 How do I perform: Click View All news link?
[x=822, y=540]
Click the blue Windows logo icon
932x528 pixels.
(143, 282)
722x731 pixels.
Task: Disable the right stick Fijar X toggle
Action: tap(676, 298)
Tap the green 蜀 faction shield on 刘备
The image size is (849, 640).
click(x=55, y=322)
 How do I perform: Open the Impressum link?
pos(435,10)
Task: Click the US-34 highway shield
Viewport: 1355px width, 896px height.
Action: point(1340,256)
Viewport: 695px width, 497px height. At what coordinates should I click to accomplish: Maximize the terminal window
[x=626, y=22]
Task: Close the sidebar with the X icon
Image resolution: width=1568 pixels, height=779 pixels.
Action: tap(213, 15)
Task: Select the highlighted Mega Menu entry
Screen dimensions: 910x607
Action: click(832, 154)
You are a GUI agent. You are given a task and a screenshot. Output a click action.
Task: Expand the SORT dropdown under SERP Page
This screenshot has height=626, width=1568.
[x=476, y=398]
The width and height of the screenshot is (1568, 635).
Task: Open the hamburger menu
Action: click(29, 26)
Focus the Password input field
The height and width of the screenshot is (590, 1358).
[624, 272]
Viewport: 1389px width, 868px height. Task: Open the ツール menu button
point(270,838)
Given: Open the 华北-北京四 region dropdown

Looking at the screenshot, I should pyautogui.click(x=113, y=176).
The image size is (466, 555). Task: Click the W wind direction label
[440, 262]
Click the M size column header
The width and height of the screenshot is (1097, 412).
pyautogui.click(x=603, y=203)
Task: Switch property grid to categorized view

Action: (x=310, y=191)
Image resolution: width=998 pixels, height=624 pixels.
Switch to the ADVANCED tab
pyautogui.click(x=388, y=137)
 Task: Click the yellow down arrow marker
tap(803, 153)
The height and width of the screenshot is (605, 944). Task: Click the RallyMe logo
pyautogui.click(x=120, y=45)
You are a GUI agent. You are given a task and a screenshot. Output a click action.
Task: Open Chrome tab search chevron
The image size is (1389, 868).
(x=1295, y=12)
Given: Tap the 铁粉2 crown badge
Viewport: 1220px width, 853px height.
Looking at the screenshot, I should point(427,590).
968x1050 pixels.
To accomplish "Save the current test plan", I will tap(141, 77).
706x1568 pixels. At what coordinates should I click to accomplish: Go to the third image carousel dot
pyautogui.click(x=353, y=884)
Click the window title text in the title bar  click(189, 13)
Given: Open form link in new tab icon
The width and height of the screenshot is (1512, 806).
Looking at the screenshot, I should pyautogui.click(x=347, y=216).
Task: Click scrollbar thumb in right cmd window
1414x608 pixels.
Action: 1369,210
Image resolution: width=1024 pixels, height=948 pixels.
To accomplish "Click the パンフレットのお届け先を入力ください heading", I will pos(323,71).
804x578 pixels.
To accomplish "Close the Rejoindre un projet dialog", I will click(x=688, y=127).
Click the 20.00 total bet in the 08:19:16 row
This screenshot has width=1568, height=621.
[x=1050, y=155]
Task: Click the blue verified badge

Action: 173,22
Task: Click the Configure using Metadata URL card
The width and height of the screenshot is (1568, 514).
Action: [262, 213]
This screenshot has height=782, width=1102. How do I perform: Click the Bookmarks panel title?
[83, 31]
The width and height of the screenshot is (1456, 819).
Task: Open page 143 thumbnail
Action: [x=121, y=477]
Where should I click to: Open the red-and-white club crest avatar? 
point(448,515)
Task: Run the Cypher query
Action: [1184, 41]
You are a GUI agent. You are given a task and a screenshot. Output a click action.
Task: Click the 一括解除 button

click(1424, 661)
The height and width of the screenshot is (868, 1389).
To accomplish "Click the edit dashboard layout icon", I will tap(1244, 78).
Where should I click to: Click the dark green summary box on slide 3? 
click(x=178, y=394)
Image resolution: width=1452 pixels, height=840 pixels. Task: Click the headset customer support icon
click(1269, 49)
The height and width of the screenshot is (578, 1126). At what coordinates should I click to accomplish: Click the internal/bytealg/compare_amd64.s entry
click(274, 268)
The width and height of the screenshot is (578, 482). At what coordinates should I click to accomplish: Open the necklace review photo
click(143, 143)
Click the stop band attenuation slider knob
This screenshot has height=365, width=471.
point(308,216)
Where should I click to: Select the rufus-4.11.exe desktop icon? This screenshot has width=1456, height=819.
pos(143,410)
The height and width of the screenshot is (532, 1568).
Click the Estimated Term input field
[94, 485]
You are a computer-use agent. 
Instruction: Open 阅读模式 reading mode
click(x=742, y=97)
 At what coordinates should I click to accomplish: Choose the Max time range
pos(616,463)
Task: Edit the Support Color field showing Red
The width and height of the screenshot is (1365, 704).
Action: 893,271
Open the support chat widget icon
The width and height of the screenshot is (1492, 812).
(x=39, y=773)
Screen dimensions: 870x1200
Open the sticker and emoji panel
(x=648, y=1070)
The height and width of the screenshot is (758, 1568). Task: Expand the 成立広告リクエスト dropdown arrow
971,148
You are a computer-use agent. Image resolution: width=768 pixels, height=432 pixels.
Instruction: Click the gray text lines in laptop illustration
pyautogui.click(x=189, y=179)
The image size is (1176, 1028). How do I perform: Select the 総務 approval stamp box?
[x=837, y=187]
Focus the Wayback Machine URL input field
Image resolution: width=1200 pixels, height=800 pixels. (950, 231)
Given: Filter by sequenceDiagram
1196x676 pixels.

========

Stated problem:
Write out the records word for word, starting at the very first line and ending with the line that contains "Action: click(832, 154)".

Correct output:
 How do I perform: Click View All news link?
[x=822, y=540]
Click the blue Windows logo icon
932x528 pixels.
(143, 282)
722x731 pixels.
Task: Disable the right stick Fijar X toggle
Action: tap(676, 298)
Tap the green 蜀 faction shield on 刘备
The image size is (849, 640).
click(x=55, y=322)
 How do I perform: Open the Impressum link?
pos(435,10)
Task: Click the US-34 highway shield
Viewport: 1355px width, 896px height.
Action: point(1340,256)
Viewport: 695px width, 497px height. At what coordinates should I click to accomplish: Maximize the terminal window
[x=626, y=22]
Task: Close the sidebar with the X icon
Image resolution: width=1568 pixels, height=779 pixels.
Action: tap(213, 15)
Task: Select the highlighted Mega Menu entry
Screen dimensions: 910x607
Action: click(832, 154)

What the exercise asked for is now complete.